### [EXERCICES]
1. Selon le texte sur les massacres d'Arméniens, à quoi Talaat Pacha attribue-t-il les faits regrettables survenus lors des déplacements ?
2. Poursuivez le texte sur les massacres d'Arméniens à partir de sa dernière phrase.
╭─ TEXTE RETENU
2. Les Arméniens suspects de connivence avec l’ennemi devaient être éloignés des zones de guerre. Les faits cités dans la première partie de cet exposé démontrent la fausseté d’un prétexte aussi évidemment mensonger. Si l’on craignait vraiment des trahisons de la part des Arméniens, pourquoi ne s’est-on pas borné à éloigner les hommes capables de porter les armes ? Pourquoi l’exil des femmes et des enfants ? Pourquoi n’a-t-on pas épargné les populations des vilayet ou mutessarifiat situés au centre de l’Empire, dans les régions les plus éloignées des zones de guerre comme Ourfa, Mardine, Seert et Jazira ? Pourquoi les Chaldéens, les Syriens, les Jacobites de ces contrées de l’intérieur ont-ils été traités aussi inhumainement que les Arméniens ? Il me parait superflu de réfuter plus longuement une pareille assertion.

J’arrive maintenant aux auteurs responsables de ces massacres :

1. Le Gouvernement Ottoman et le Comité « Union et Progrès »

Dans une réunion plénière du Comité « Union et Progrès » tenue à Constantinople il y a environ deux ans, Talaat Pacha prononça un long discours au sujet des événements d’Arménie. Son plaidoyer se résumait ainsi : « Le gouvernement s’est borné à ordonner, pour des raisons d’ordre militaire, le déplacement des populations arméniennes voisines des zones de guerre. Si, dans quelques régions, des faits regrettables se sont produits à l’occasion de ces déplacements, on doit les attribuer à l’intervention de bandes de pillards qui ont attaqué les convois ».

Tous ceux qui ont lu ce discours après avoir été témoins des scènes de carnage racontées ci-dessus, ont été stupéfaits de l’impudence et de l’audace d’un pareil mensonge. Est-il croyable que Talaat Pacha, au moment où il prononçait ce plaidoyer, applaudi par tous les membres du Comité, n’était pas exactement renseigné sur la manière dont ses ordres avaient été exécutés et sur le nombre de ses victimes ? Les journaux turcs annoncèrent, peu de temps après les massacres du vilayet de Diarbakr, que le gouverneur de cette ville, Rachid Bey, avait été reçu en audience, en compagnie de Talaat Pacha, par S. M. Mohammed Rachad. Peut-on supposer que dans cette conversation à trois, il ne fut pas question des graves événements qui avaient eu lieu dans ce Wilayet ?
╰─
╭─ DONNÉES FOURNIES
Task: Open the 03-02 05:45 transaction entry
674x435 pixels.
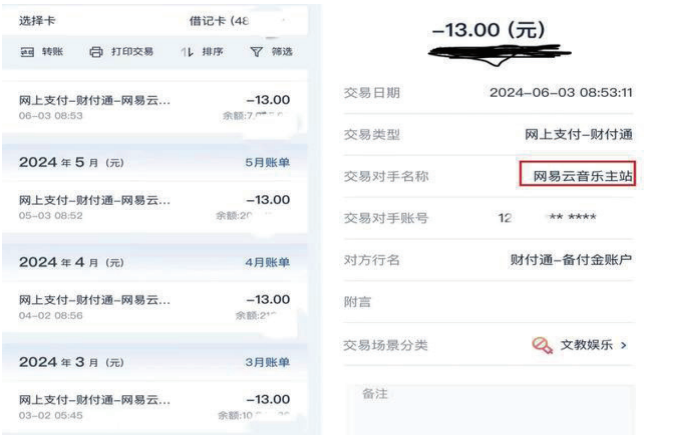Action: pyautogui.click(x=155, y=407)
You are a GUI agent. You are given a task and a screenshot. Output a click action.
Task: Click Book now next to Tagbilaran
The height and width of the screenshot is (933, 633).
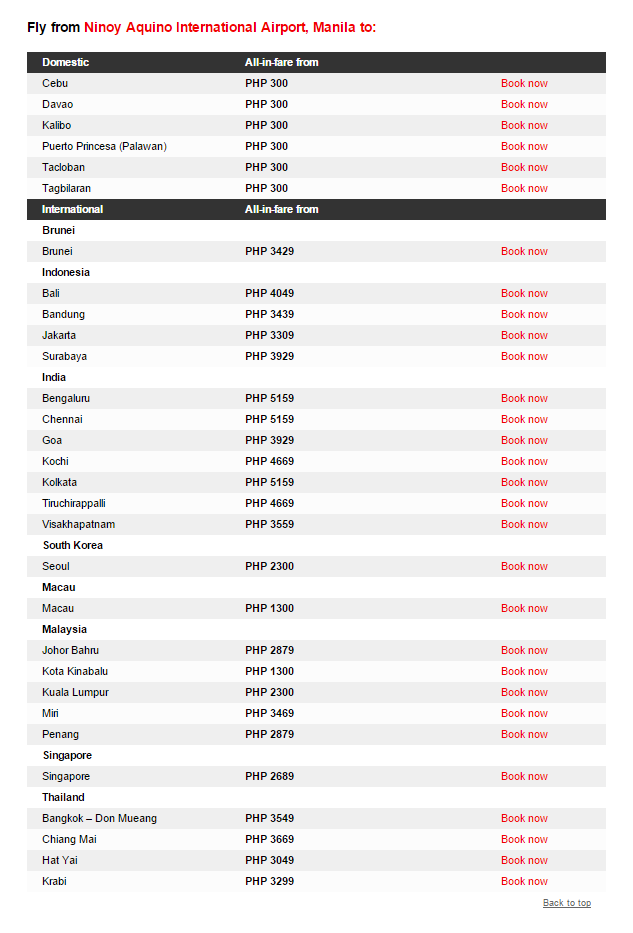point(524,189)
╰─
### [RÉSULTATS DES EXERCICES]
1. À l'intervention de bandes de pillards qui ont attaqué les convois.

2.
À la suite de cette audience impériale, Rachid Bey fut nommé Wali d’Angora. Nous ne fûmes pas surpris d’apprendre, quelques semaines plus tard, les nouveaux forfaits du Docteur Rachid Bey : les quartiers chrétiens de la ville d’Angora avaient été complètement détruits par un incendie. J’ai su depuis, par des témoins oculaires, que Rachid Bey avait travaillé, en personne, à la propagation de cet incendie. Plusieurs commissions d’enquête furent envoyées par le gouvernement de Talaat Pacha, quelque temps après les massacres, dans le Wilayet de Diarbakr. Trois ou quatre commissaires vinrent s’installer à Mardine pendant mon séjour dans cette ville. Il est vrai qu’ils s’occupèrent surtout de s’enquérir de la répartition des biens des chrétiens disparus. Ont-ils pu oublier de mentionner dans leurs rapports, ce qu’étaient devenus les propriétaires de ces biens ? Le Moutassarrif de Mardine, Badreddine Bey, fut-il jugé innocent par ces commissaires impérieux ? Le fait est que ce sinistre personnage qui n’était que simple mektoubchi avant sa nomination au poste de Mardine, fut honoré, à cette époque, d’un avancement peu ordinaire. Il fut nommé gérant du vilayet de Diarbakr en remplacement de Rachid Bey. Talaat Pacha et son Cabinet ayant eu connaissance des « faits regrettables » qui s’étaient produits à l’occasion de ces « déplacements », se sont-ils préoccupés d’en punir les auteurs ? Je n’ai eu connaissance d’aucune répression ; je sais seulement que le Moutassarrif de Mardine envoya, après les événements, auprès des chefs kurdes qui avaient conduit leurs tribus au pillage, des émissaires chargés de reprendre les écrits qui leur avaient été envoyés pour leur indiquer le jour et le lieu où ils devaient se rendre sur le passage des convois. Ces bandits non dépourvus de prudence, refusèrent de livrer ces papiers qui pouvaient, un jour, leur être précieux.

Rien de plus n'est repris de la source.